▶ **WHAT THE EXERCISE ASKS**
Pick out the lines below that contain the string "computer" and copy them all.

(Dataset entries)
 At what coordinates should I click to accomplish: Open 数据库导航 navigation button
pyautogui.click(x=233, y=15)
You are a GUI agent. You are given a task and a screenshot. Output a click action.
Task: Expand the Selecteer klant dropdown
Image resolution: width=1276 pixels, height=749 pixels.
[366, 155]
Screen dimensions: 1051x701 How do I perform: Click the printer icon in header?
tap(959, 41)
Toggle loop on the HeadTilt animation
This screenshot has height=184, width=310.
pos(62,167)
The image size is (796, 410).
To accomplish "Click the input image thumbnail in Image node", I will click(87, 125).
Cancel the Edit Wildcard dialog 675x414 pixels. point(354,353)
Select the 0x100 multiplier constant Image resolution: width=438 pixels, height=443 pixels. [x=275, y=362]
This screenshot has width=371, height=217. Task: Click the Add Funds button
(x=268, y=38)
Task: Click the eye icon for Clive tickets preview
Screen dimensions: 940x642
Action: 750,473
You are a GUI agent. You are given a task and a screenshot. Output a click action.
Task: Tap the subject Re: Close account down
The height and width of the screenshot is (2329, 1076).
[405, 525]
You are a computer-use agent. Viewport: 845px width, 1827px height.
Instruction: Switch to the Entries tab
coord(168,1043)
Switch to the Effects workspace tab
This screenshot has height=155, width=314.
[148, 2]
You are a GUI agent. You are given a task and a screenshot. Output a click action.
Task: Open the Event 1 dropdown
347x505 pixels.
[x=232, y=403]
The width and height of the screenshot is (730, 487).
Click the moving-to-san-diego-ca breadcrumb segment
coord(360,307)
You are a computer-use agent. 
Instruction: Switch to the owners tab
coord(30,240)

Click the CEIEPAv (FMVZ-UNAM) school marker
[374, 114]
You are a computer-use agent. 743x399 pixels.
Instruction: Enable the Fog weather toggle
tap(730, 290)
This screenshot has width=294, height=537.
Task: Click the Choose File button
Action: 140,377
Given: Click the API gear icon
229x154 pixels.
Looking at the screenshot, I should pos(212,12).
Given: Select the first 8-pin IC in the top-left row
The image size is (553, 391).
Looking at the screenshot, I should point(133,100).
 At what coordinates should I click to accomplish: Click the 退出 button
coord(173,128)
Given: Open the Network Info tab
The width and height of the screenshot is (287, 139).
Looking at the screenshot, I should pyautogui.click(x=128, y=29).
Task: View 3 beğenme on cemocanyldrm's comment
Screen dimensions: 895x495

▶ **TASK ANSWER**
You are a computer-use agent. Viewport: 845px width, 1827px height.
You are a computer-use agent. 
You are a computer-use agent. 743x399 pixels.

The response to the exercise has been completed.